"I have been robbed," he yelled. "I have been robbed in heaven!"
Having begun to yell he did not stop. Sometimes he was simply angry and made a noise. Sometimes he became sarcastic and would send his query swirling upwards—
"Who stole the threepenny-bit?" he roared. He addressed the surrounding black space—
"Who stole the last threepenny-bit of a poor man?"

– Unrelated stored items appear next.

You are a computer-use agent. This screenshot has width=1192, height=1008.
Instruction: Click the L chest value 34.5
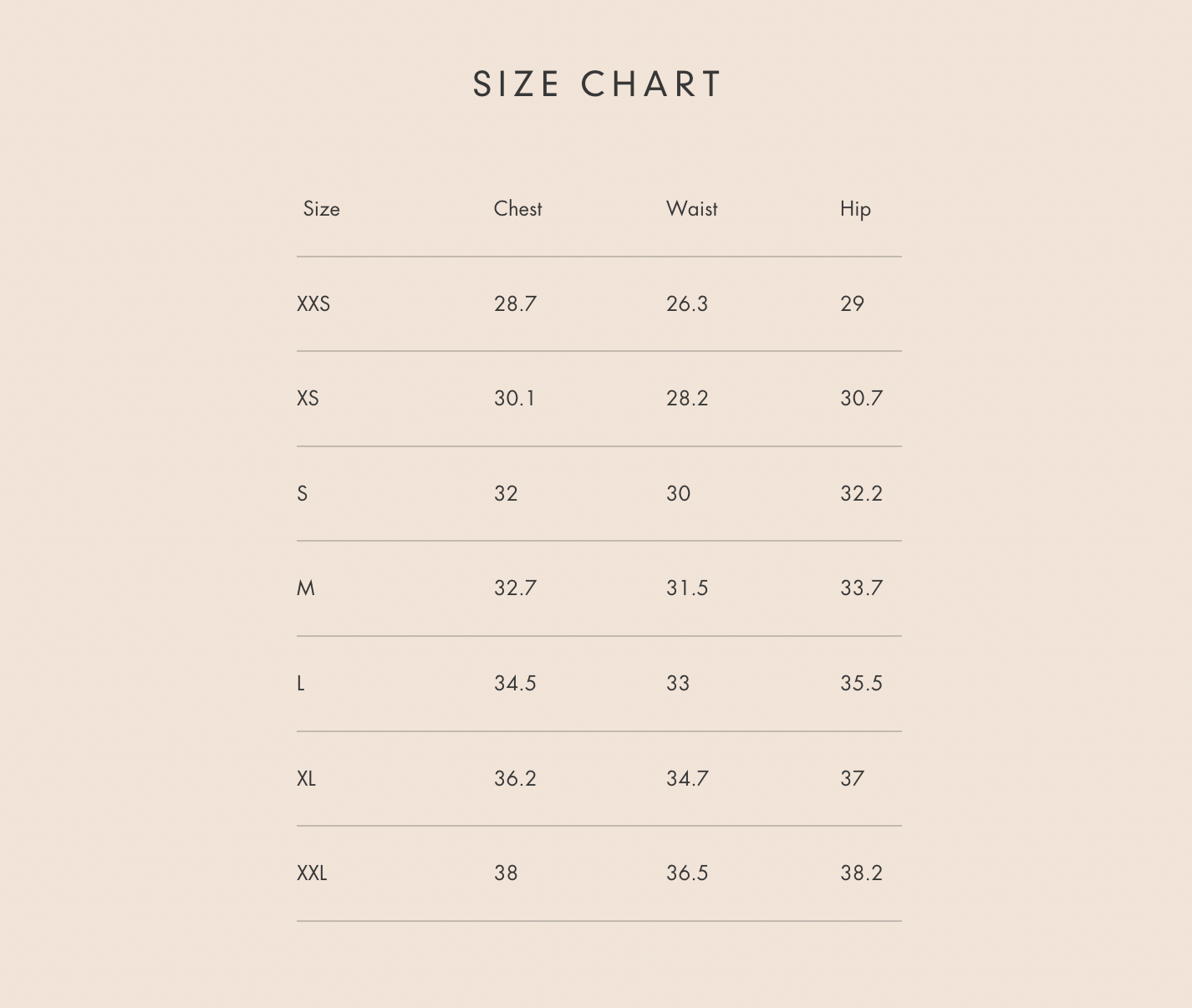tap(515, 684)
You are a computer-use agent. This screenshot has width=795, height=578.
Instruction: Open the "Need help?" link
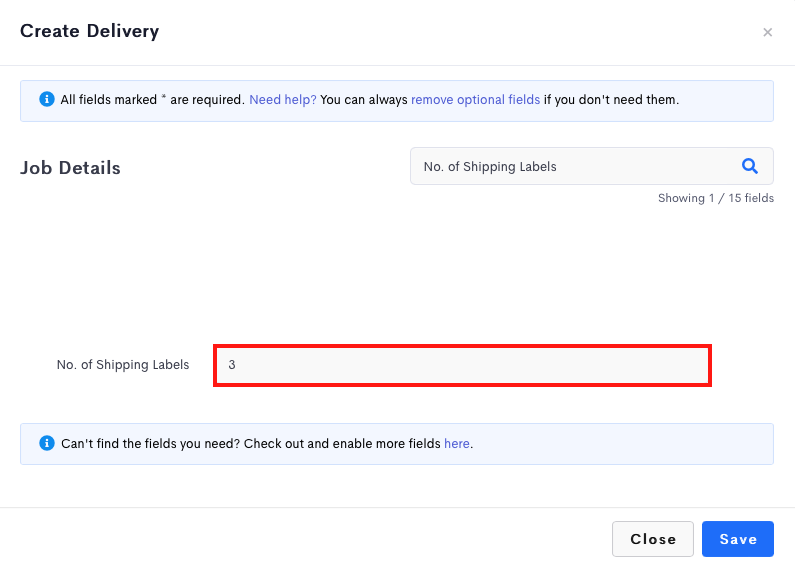click(282, 99)
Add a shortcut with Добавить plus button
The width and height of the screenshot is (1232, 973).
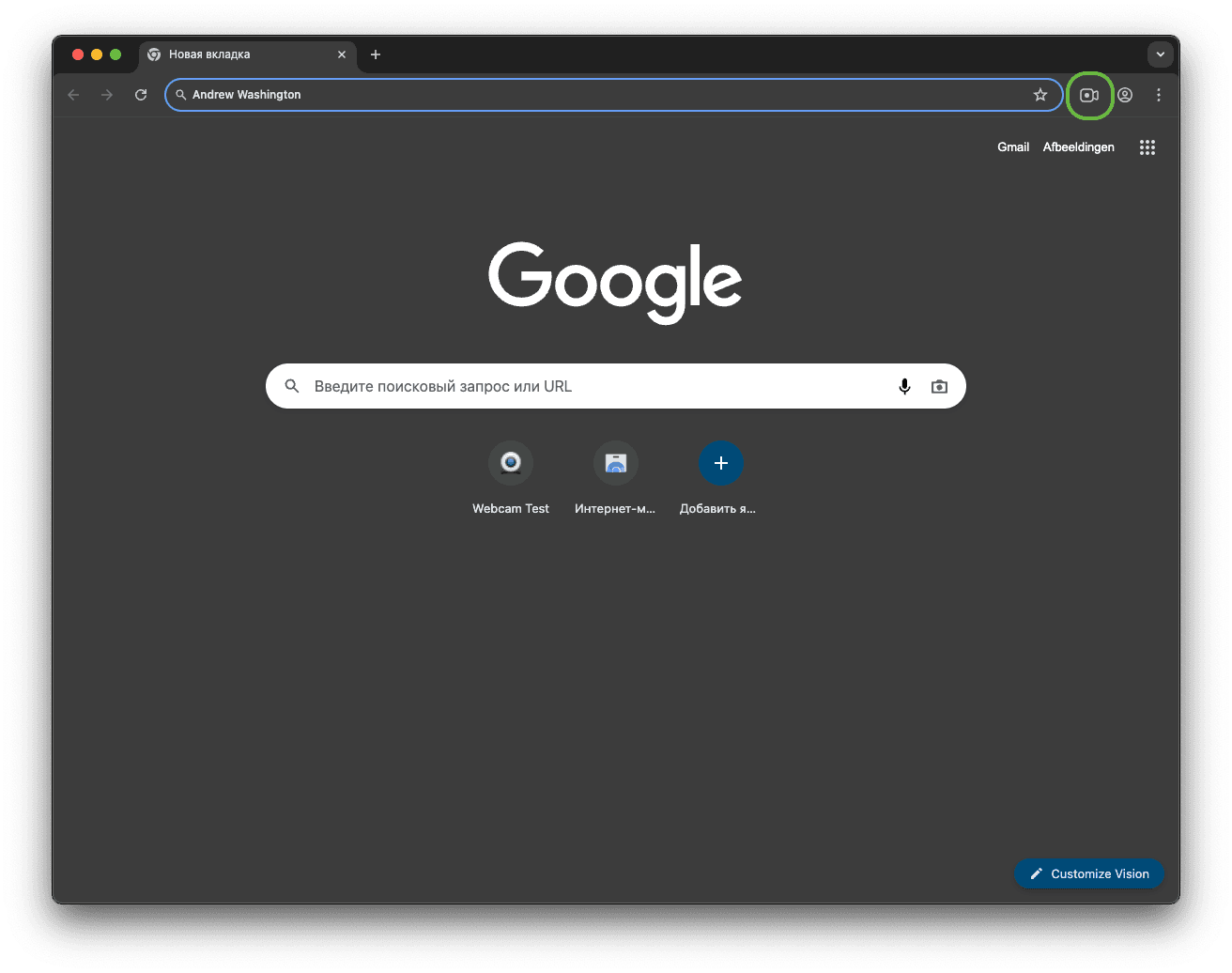pyautogui.click(x=720, y=463)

Again and again his voice pealed upwards. The pains of his habitation lost all their sting for him. His mind had nourishment and the heat within him vanquished the fumes without. He had a grievance, a righteous cause, he was buoyed and strengthened, nothing could silence him. They tried ingenious devices, all kinds of complicated things, but he paid no heed, and the tormentors were in despair.
"I hate these sinners from the kingdom of Kerry," said the Chief Tormentor, and he sat moodily down on his own circular saw; and that worried him also, for he was clad only in a loin cloth.
"I hate the entire Clan of the Gael," said he; "why cannot they send them somewhere else?" and then he started practising again on Brien.
It was no use. Brien's query still blared upwards like the sound of the great trump itself. It wakened and rung the rocky caverns, screamed through fissure and funnel, and was battered and slung from pinnacle to crag and up again. Worse! his companions in doom became interested and took up the cry, until at last the uproar became so appalling that the Master himself could not stand it.
"I have not had a wink of sleep for three nights," said that harassed one, and he sent a special embassy to the powers.
Rhadamanthus was astonished when they arrived. His elbow was leaning on his vast knee, and his heavy head rested on a hand that was acres long, acres wide.